5. M2 macrophage-associated transcription factors, markers, and chemokines expression (transcripts and proteins)
   • Total RNA was isolated using mirVana™ miR isolation kit according to manufacturer’s instructions.
   • TaqMan gene expression assays for CD206, TGM2, CCL17, CCL22 and CCL24 were obtained from ThermoFisher Scientific.
   • Real-time PCR assays were performed on Applied Biosystems 7500 RT-PCR System.
   • Endogenous M2 macrophage markers CD206 and TGM2 proteins were determined by western blot.

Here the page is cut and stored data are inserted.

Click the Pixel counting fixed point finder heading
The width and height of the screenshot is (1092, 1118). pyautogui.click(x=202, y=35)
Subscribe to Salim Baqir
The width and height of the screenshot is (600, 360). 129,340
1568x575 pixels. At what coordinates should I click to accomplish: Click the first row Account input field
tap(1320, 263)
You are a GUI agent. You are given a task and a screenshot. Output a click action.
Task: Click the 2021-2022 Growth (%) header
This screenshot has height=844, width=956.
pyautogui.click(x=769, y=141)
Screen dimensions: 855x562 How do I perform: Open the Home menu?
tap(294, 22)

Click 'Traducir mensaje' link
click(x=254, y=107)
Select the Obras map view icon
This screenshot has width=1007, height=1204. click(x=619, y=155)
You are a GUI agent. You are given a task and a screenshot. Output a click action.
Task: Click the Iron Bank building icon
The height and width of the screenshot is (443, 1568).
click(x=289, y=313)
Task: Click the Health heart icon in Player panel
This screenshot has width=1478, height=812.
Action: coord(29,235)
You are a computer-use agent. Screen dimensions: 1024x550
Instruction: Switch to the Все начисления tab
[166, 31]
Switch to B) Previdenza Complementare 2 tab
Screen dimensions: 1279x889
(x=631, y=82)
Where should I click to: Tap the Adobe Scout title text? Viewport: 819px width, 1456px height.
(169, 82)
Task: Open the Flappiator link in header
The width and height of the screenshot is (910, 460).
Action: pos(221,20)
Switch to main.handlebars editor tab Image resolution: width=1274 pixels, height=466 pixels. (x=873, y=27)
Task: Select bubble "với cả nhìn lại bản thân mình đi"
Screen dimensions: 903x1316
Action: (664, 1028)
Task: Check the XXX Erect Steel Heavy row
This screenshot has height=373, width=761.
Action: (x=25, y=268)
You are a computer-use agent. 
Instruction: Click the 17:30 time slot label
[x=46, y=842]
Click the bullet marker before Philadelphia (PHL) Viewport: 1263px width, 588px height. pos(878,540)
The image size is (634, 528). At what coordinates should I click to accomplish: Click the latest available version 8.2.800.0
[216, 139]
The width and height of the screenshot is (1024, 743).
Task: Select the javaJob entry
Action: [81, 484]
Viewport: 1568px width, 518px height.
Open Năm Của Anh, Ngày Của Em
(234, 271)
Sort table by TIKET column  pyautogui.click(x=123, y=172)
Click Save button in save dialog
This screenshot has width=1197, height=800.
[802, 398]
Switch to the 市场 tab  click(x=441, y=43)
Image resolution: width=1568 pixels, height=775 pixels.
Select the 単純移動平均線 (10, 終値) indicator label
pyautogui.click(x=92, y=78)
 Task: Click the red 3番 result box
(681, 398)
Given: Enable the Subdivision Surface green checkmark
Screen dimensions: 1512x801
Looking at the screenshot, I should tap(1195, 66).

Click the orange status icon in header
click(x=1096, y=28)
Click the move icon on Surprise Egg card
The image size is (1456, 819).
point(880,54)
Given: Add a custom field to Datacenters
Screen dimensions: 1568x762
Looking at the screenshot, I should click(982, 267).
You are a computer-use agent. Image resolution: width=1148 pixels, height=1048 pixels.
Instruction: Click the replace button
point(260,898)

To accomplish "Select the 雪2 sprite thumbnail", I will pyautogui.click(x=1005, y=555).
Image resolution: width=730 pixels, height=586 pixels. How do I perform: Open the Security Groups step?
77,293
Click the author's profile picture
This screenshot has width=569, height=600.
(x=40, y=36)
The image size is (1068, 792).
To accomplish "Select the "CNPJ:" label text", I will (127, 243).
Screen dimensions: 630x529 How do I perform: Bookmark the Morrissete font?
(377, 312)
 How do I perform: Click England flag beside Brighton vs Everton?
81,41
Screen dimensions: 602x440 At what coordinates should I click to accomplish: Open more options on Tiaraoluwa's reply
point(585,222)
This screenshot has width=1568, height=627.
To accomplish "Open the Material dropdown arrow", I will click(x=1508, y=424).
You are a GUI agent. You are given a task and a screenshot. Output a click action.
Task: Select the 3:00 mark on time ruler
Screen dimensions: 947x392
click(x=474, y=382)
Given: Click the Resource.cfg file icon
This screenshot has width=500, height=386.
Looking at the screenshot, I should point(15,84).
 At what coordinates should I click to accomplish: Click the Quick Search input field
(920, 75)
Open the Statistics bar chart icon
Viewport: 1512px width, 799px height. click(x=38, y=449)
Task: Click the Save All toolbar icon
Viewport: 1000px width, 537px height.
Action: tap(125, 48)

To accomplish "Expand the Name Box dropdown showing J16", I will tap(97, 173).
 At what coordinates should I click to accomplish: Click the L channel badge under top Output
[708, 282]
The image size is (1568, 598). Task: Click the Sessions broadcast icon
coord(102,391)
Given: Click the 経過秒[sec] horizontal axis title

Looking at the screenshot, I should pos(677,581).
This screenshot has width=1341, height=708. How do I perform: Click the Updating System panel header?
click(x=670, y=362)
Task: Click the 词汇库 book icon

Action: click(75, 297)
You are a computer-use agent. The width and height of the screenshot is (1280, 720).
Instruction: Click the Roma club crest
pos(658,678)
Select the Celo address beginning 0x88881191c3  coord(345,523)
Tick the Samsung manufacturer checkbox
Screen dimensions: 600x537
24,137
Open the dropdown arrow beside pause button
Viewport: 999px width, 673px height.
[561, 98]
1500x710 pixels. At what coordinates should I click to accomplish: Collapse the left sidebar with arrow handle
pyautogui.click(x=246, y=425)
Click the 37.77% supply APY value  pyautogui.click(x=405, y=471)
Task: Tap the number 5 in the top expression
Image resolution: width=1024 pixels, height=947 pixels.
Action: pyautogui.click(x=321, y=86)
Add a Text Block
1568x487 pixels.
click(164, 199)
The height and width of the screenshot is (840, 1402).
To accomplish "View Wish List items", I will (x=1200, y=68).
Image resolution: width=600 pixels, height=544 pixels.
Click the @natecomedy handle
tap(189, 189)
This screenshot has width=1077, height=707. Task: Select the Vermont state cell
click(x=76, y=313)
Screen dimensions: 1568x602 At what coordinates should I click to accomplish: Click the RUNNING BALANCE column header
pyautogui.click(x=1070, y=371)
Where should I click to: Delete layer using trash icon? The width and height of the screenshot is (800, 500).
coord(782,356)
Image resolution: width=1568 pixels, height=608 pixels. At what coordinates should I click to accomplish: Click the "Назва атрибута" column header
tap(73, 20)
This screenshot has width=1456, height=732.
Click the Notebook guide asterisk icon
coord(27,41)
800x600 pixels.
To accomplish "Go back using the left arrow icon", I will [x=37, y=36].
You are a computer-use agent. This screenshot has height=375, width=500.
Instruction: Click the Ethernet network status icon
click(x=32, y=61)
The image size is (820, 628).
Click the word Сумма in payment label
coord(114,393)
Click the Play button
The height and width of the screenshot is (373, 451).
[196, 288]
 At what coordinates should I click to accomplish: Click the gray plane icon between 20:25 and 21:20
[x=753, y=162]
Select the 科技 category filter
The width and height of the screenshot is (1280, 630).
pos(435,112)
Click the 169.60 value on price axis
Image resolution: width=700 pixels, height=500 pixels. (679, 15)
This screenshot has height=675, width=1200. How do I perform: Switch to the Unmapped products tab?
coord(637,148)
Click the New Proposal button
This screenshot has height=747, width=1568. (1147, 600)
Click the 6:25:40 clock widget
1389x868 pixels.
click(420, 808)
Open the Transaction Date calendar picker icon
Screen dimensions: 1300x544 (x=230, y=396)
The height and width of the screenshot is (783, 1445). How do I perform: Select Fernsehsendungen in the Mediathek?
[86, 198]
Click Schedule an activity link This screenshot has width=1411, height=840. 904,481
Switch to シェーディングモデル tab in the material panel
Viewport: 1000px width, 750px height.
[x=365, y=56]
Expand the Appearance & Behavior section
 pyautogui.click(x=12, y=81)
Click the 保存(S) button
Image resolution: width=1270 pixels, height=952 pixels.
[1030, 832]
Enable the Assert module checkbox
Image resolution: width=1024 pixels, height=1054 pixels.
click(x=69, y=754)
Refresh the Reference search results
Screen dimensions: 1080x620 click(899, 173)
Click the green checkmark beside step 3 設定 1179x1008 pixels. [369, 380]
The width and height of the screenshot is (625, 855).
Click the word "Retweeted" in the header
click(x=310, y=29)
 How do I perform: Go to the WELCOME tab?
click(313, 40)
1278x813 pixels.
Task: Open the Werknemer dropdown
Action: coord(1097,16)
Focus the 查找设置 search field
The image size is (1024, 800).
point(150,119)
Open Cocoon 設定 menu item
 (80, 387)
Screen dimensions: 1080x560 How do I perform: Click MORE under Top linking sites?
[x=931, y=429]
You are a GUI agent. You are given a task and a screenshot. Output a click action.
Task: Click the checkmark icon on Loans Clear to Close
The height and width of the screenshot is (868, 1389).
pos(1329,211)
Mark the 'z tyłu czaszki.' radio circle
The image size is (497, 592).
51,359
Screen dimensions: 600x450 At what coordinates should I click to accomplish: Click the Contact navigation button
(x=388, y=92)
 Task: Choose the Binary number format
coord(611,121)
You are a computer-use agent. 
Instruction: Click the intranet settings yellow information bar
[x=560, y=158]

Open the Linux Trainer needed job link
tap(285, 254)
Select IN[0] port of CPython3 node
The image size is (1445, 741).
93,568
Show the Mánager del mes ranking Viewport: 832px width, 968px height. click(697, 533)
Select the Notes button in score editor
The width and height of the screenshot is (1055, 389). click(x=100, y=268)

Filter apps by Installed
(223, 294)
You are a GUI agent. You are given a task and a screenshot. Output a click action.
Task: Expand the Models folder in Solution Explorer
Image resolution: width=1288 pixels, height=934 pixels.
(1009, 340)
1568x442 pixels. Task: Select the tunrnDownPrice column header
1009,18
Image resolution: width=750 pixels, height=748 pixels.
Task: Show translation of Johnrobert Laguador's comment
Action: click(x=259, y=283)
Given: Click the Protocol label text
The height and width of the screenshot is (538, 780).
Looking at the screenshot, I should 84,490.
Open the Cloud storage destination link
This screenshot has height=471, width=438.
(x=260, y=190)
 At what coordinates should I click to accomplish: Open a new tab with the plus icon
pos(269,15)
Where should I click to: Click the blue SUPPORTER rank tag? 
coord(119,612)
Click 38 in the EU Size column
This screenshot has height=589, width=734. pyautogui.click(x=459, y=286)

   • Secreted M2 macrophage-associated chemokines CCL17, CCL22, and CCL24 proteins in cell-free conditioned media were determined by ELISA. The human CCL22, and CCL24 ELISA kits were obtained from ThermoFisher Scientific. Human CCL17 ELISA kit was obtained from R&D systems. ELISA were performed according to manufacturer’s instructions.
6. Chemotaxis assays and quantification of migrated cells
   • 3 mm pore size Transwell™ assay insert was used for chemotaxis/cell migration assays.
   • Either Jurkat T-cells or differentiated Clone 15 HL-60 cells were added into Transwell™ assay inserts and allowed those cells responded to conditioned media obtained from THP-1 macrophages transfected with KLF4 overexpression plasmid, KLF4 siRNAs or else KLF4 siRNA transfected THP-1 macrophages exposed to MDI-GSH conjugates.
   • Migrated immune cells were quantified by using CyQUANT® GR proliferation assay according to manufacturer’s instructions.